GPT [was] developed as alignment strategy.

Really? How so?

Comment by Hoagy on AGI safety field building projects I’d like to see · 2023-01-21T13:09:58.236Z · LW · GW

Cheers Severin yeah that's useful, I've not seen aisafety.community (almost certainly my fault, I don't do enough to find out what's going on).

That Slack link doesn't work for me though, it just asks me to sign into one of my existing workspaces..

Comment by Hoagy on AGI safety field building projects I’d like to see · 2023-01-20T13:25:18.844Z · LW · GW

Proposal: If other people are doing independent research in London I'd be really interested in co-working and doing some regular feedback and updates. (Could be elsewhere but I find being in person important for me personally). If anyone would be interested reply here or message me and we'll see if we can set something up :)

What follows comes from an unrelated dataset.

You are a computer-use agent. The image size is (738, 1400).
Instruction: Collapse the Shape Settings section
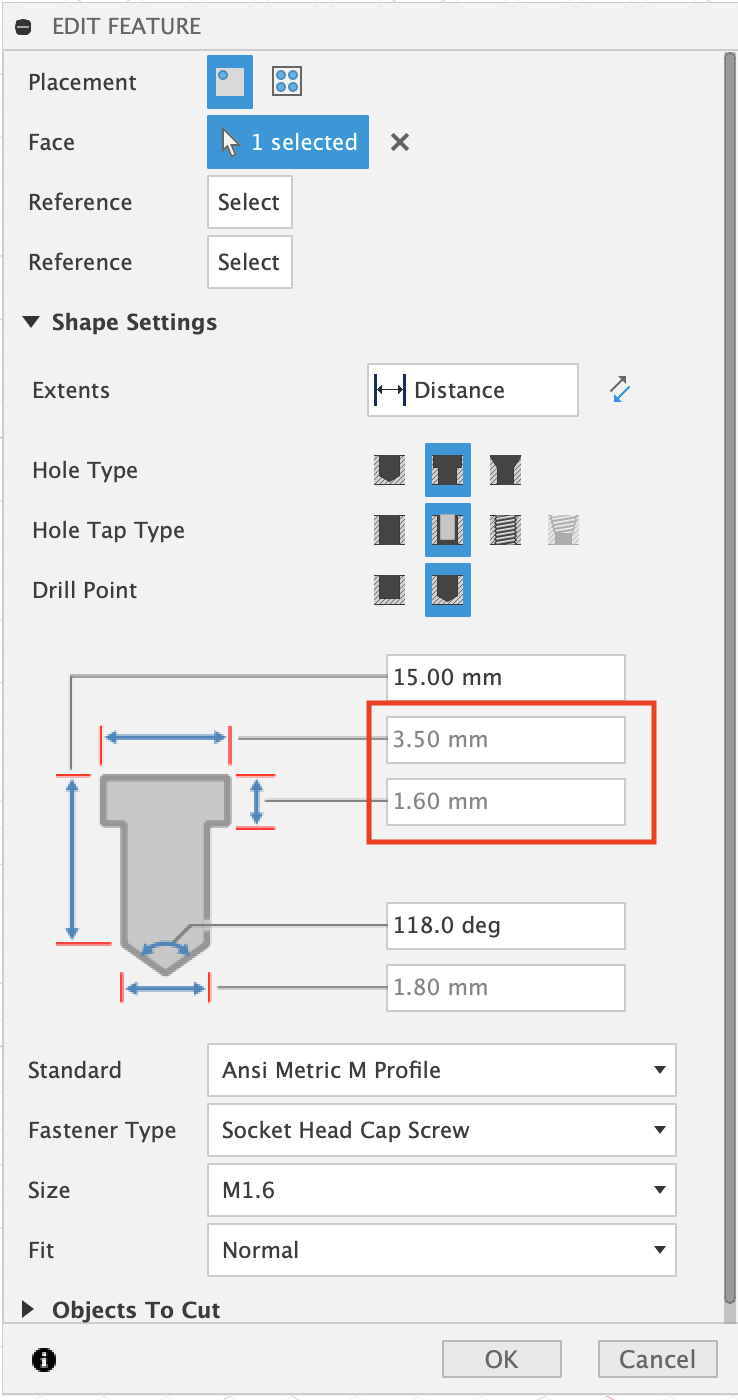[31, 322]
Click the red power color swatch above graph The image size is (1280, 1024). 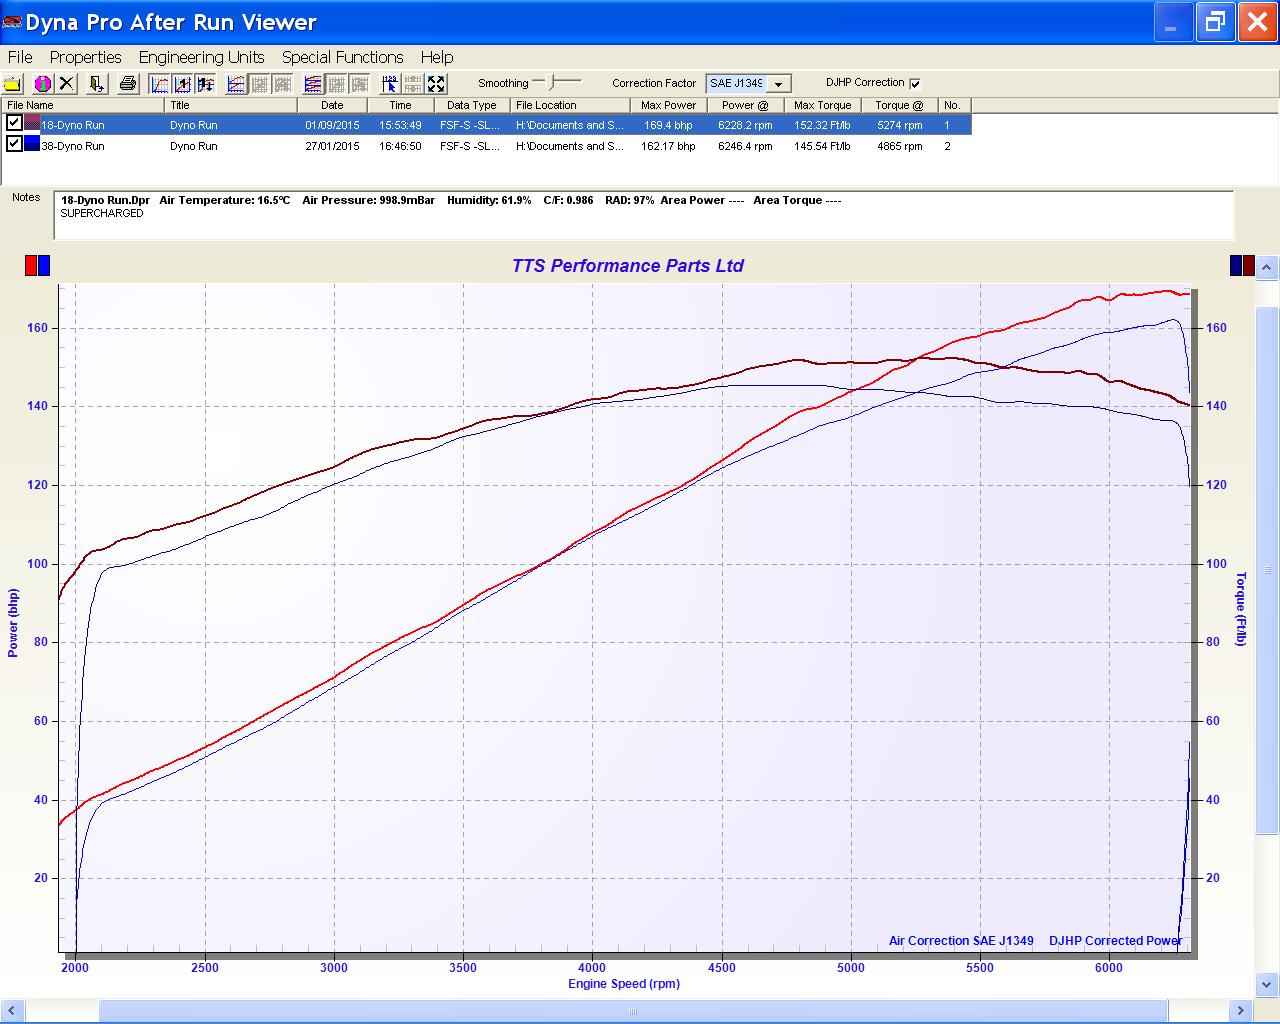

General comment: This feels accurate to me. I've been working as an independent researcher for the last few months, after 9 months of pure skill building and have got close but not succeeded in getting jobs at the local research orgs in London (DeepMind, Conjecture).

It's a great way to build some skills, having to build your own stack, but it's also hard to build research skills without people with more experience giving feedback, and because iteration of ideas is slow, it's difficult to know whether to stick with something or try something else.

In particular it forces you to be super proactive if you want to get any feedback.

Comment by Hoagy on We don’t trade with ants · 2023-01-11T13:50:17.534Z · LW · GW

Putting the entire failure to trade on the ability to communicate seems to understate the issue. Most if not all of the things listed that they 'could' do, are things which they could theoretically do with their physical capacities, but not with their cognitive abilities or ability to coordinate within themselves to accomplish a task.

In general, they aren't able to act with the level of intentionality required to be helpful to us except in cases where those things we want are almost exactly the things they have evolved to do (like bees making honey, as mentioned in another comment).

The 'failure to communicate' is therefore in fact a failure to be able to think and act at the required level of flexibility and abstraction, and that seems more likely to carry over to our relations with some theoretical, super advanced AI or civilisation.